1 files changed, 8 insertions, 7 deletions

diff --git a/Documentation/admin-guide/hw-vuln/spectre.rst b/Documentation/admin-guide/hw-vuln/spectre.rst
index b70b1d8bd8e657..3cf18e4a1d9ab2 100644
--- a/Documentation/admin-guide/hw-vuln/spectre.rst
+++ b/Documentation/admin-guide/hw-vuln/spectre.rst
@@ -439,11 +439,11 @@ The possible values in this file are:
    - System is protected by retpoline
  * - BHI: BHI_DIS_S
    - System is protected by BHI_DIS_S
- * - BHI: SW loop; KVM SW loop
+ * - BHI: SW loop, KVM SW loop
    - System is protected by software clearing sequence
  * - BHI: Syscall hardening
    - Syscalls are hardened against BHI
- * - BHI: Syscall hardening; KVM: SW loop
+ * - BHI: Syscall hardening, KVM: SW loop
    - System is protected from userspace attacks by syscall hardening; KVM is protected by software clearing sequence
 
 Full mitigation might require a microcode update from the CPU
@@ -666,13 +666,14 @@ kernel command line.
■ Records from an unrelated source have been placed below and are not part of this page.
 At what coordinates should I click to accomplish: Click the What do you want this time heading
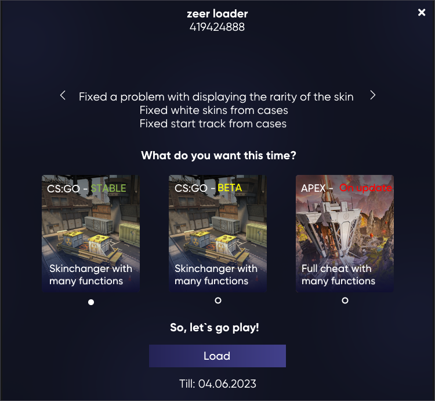tap(219, 155)
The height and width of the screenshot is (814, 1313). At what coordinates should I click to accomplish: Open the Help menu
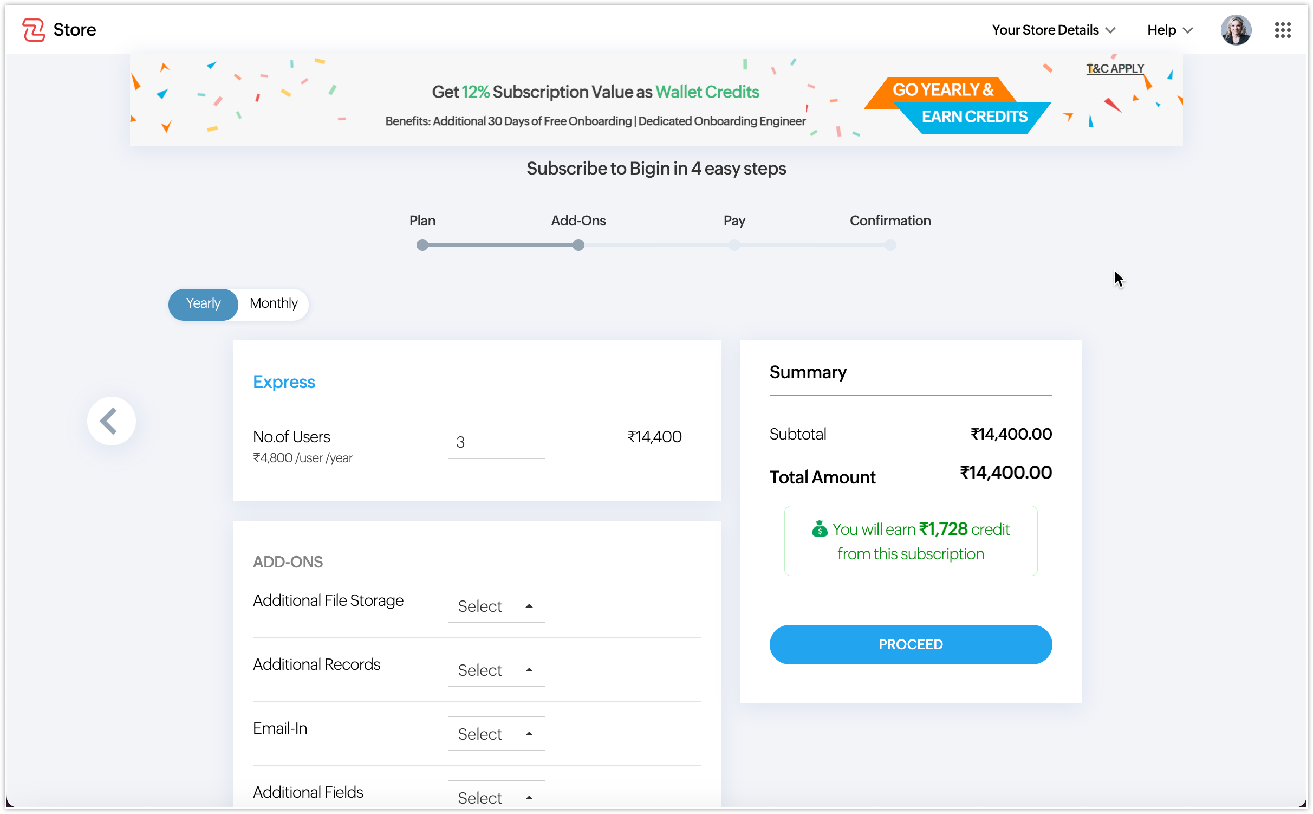[1169, 30]
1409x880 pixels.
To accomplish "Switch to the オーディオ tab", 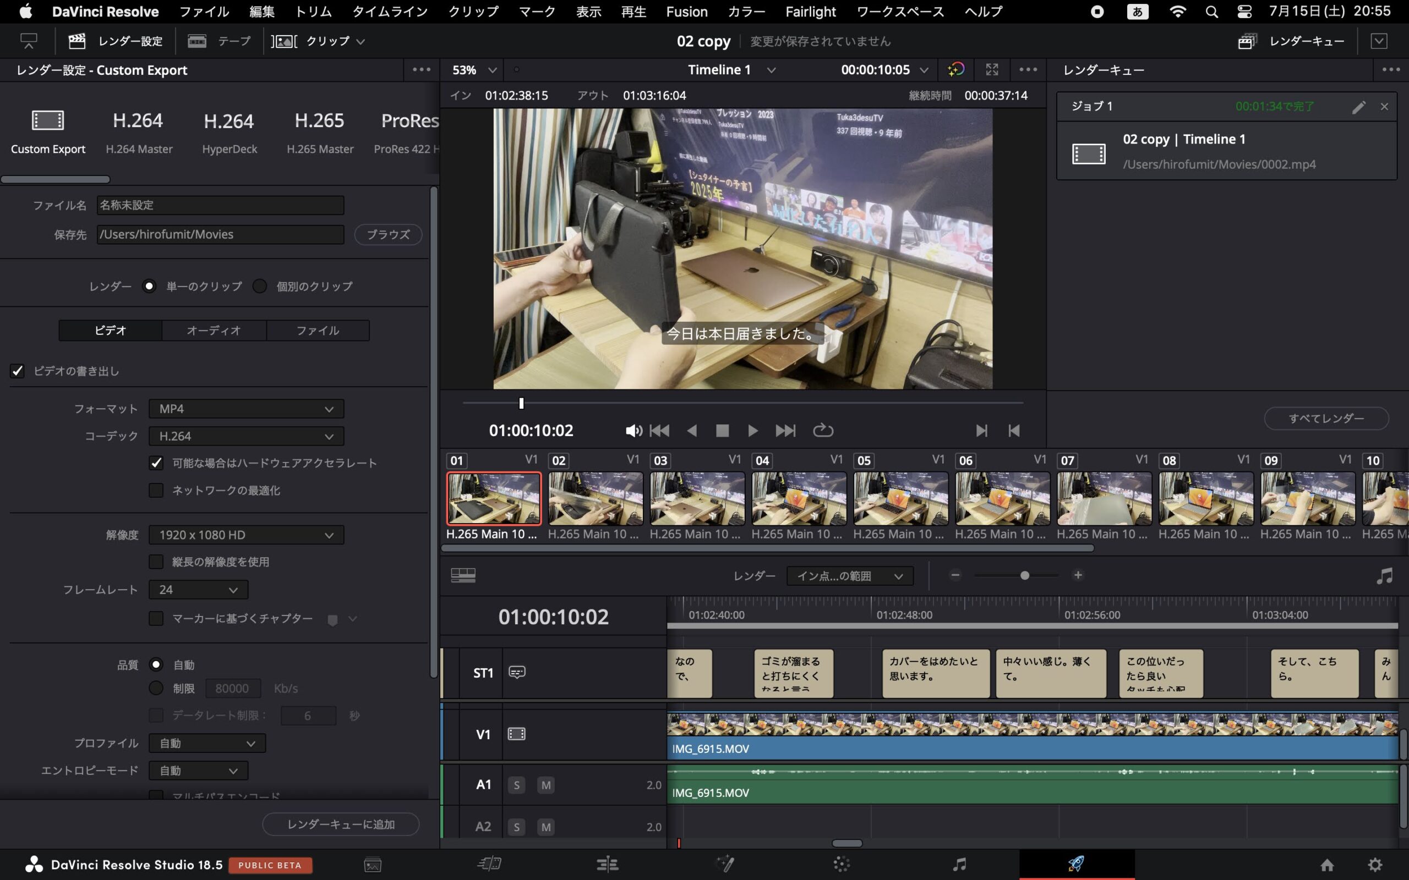I will coord(214,331).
 		of the HW BHI control and the SW BHB clearing sequence.
 
 		on
-			unconditionally enable.
+			(default) Enable the HW or SW mitigation as
+			needed.
 		off
-			unconditionally disable.
+			Disable the mitigation.
 		auto
-			enable if hardware mitigation
-			control(BHI_DIS_S) is available, otherwise
-			enable alternate mitigation in KVM.
+			Enable the HW mitigation if needed, but
+			*don't* enable the SW mitigation except for KVM.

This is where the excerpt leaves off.